## Consigne
Selon le texte extrait, quel montant du plan de relance de l'État est destiné aux investissements départementaux ?

## Texte extrait
★ ★ ★ ★ ★
Par ailleurs, nous serions prêts à examiner certaines des suggestions qui ont été faites : la récupération sur succession de l'APA, à condition que cela n'empêche pas un nombre important de personnes de solliciter cette aide, qui fait partie du minimum que l'on doit garantir aux uns et aux autres ; la prise en compte des plus-values immobilières. La commission des finances et la délégation aux collectivités territoriales et à la décentralisation ont du pain sur la planche !

J'en viens aux questions relatives aux maisons France Service. Le succès des maisons itinérantes est à mon avis plus important. Dans mon département, quatre camions ont été transformés à cet effet – dans l'Avesnois, dans le Douaisis, en Flandre intérieure et dans le Cambrésis –, qui donnent des résultats très intéressants en termes de rapprochement entre les administrés et l'administration au sens large. Je constate que le département est la cheville ouvrière de ce dispositif : c'est lui qui paie l'essentiel des personnels permanents, même si les autres services concernés les mettent à disposition en fonction des dates. Par exemple, pour les déclarations d'impôts, nous aurons des agents de la direction départementale des finances publiques.

Quant au plan de relance, cela nous intéresse bien sûr beaucoup, et nous y participons. L'aide à l'investissement supplémentaire en fait partie. Nous aimerions que la mise en œuvre du plan de relance de l'État soit clarifiée. Sur les 100 milliards d'euros prévus, 300 millions d'euros sont destinés aux investissements départementaux, notamment ceux qui concernent la gestion thermique des bâtiments, mais il est aujourd'hui très difficile de les prendre en compte dans nos décisions car nous ne savons pas exactement comment ni à quel niveau l'aide de l'État pourra effectivement nous être attribuée. Le préfet de mon département est de bonne volonté, mais je pense qu'il faut encore donner des consignes et créer des dispositifs au niveau national.
★ ★ ★ ★ ★
## Données enregistrées
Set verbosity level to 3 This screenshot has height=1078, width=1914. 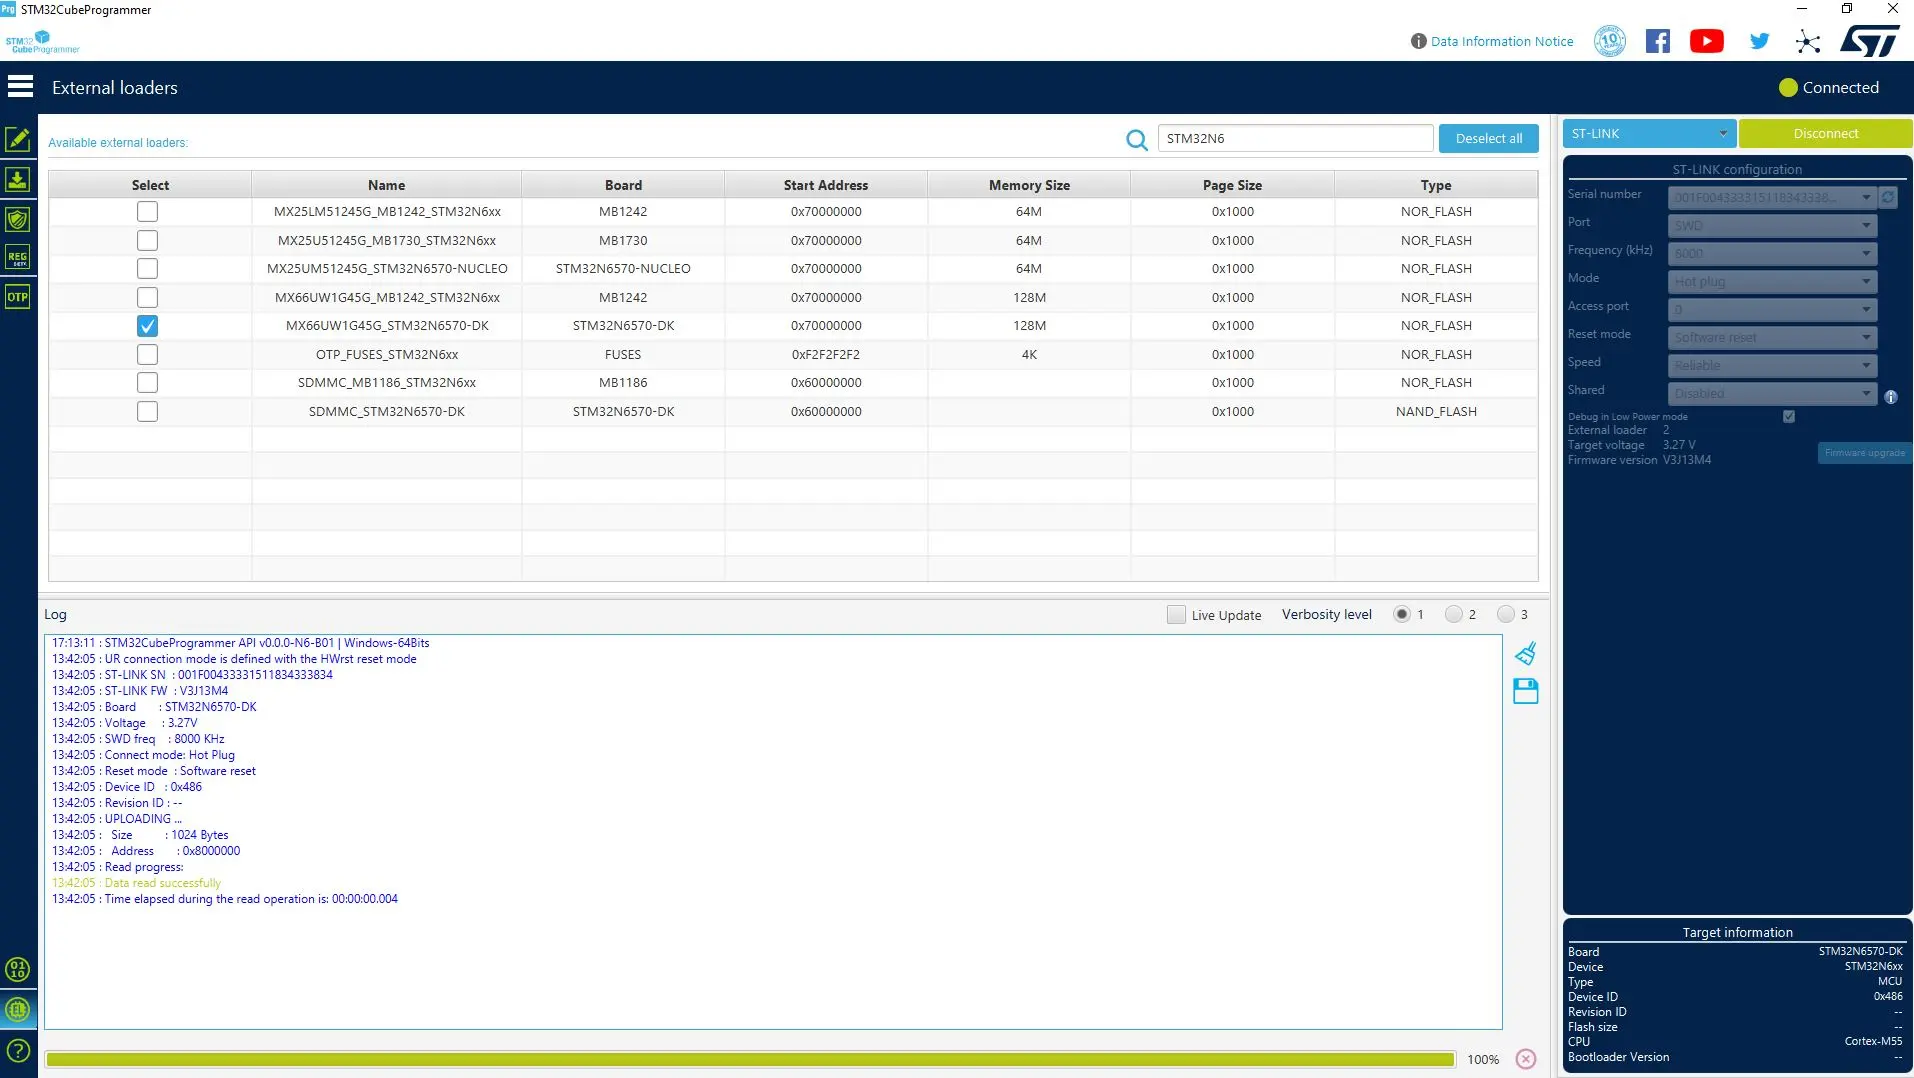point(1505,614)
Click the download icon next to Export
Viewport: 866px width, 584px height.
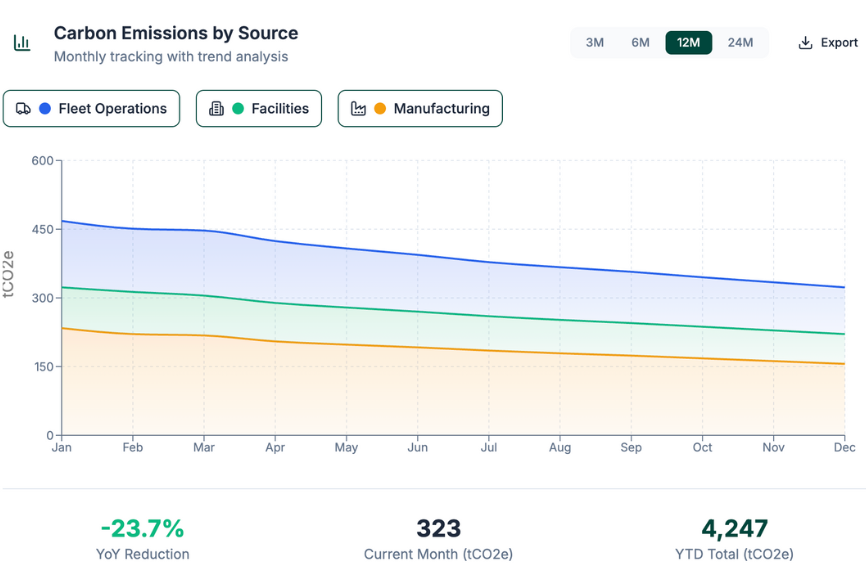pyautogui.click(x=805, y=43)
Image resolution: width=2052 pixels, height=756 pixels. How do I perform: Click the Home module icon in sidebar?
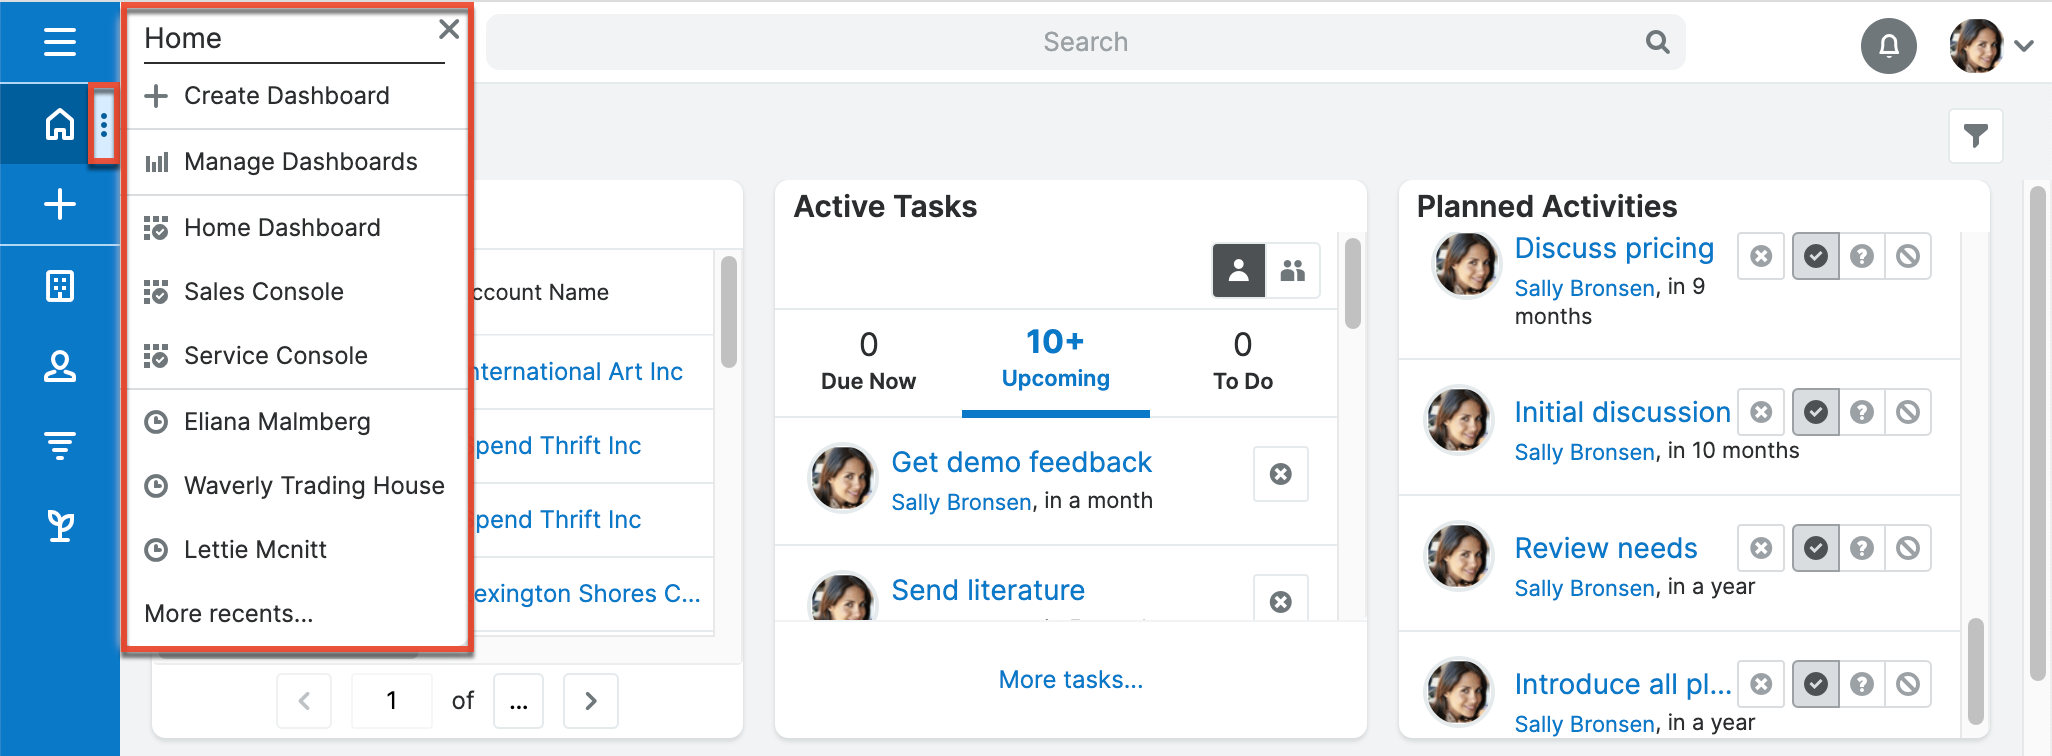pos(60,124)
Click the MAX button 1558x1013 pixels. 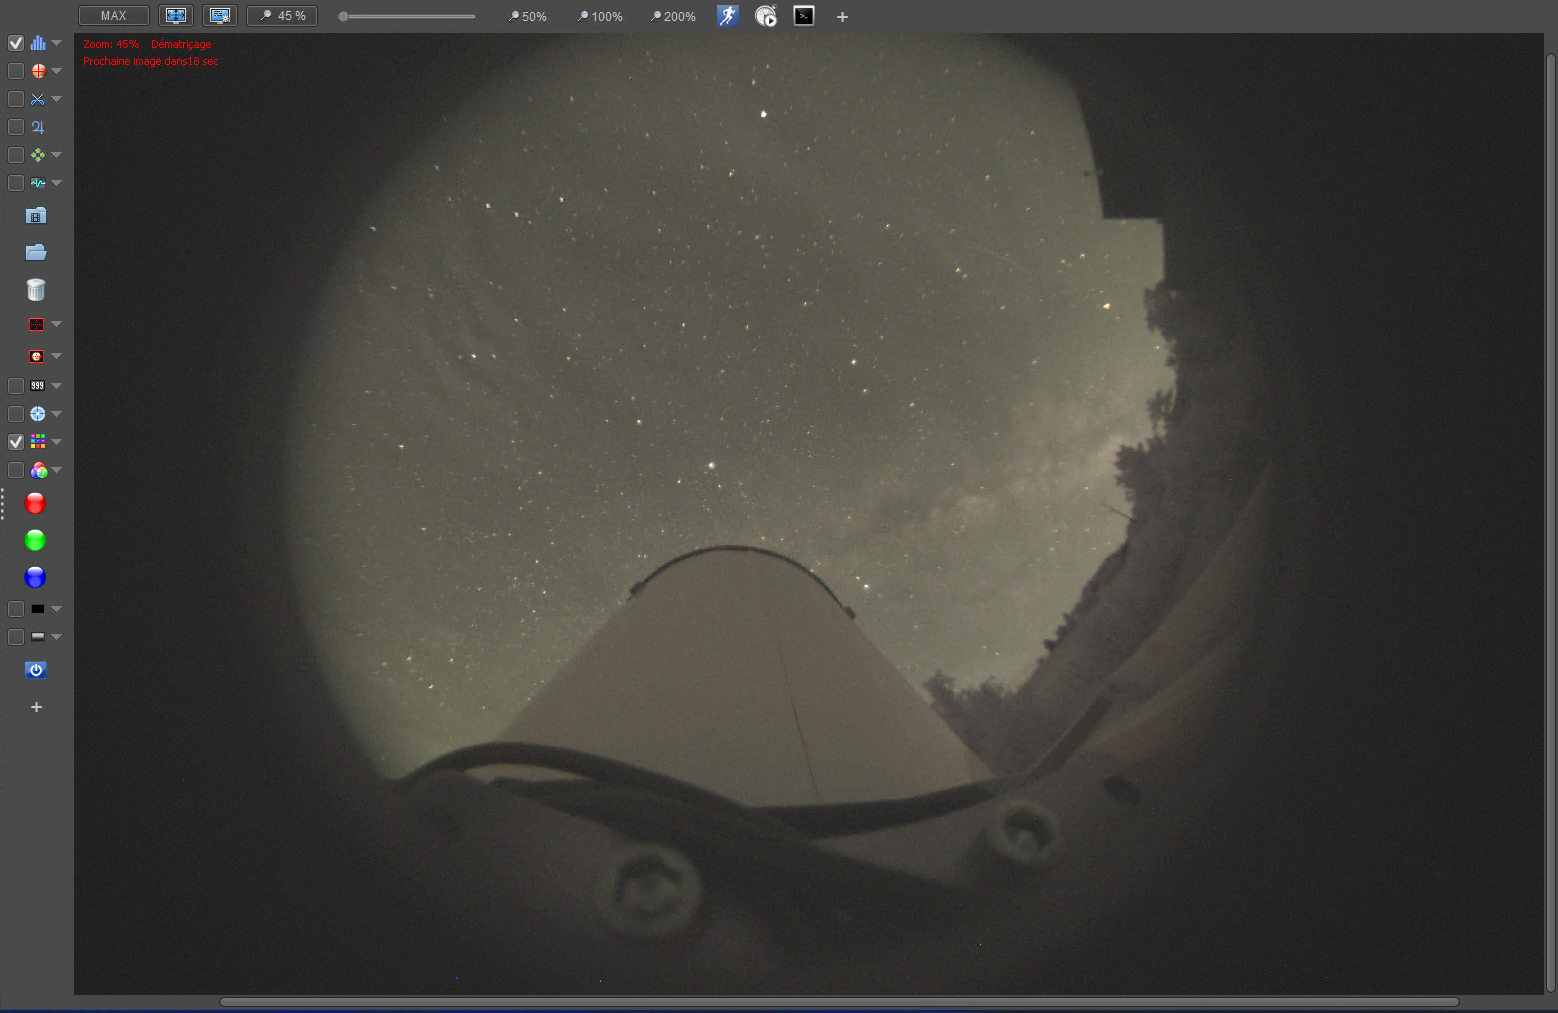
★ ★ ★ ★ ★
## Réponse rédigée
300 millions d'euros, sur les 100 milliards d'euros prévus.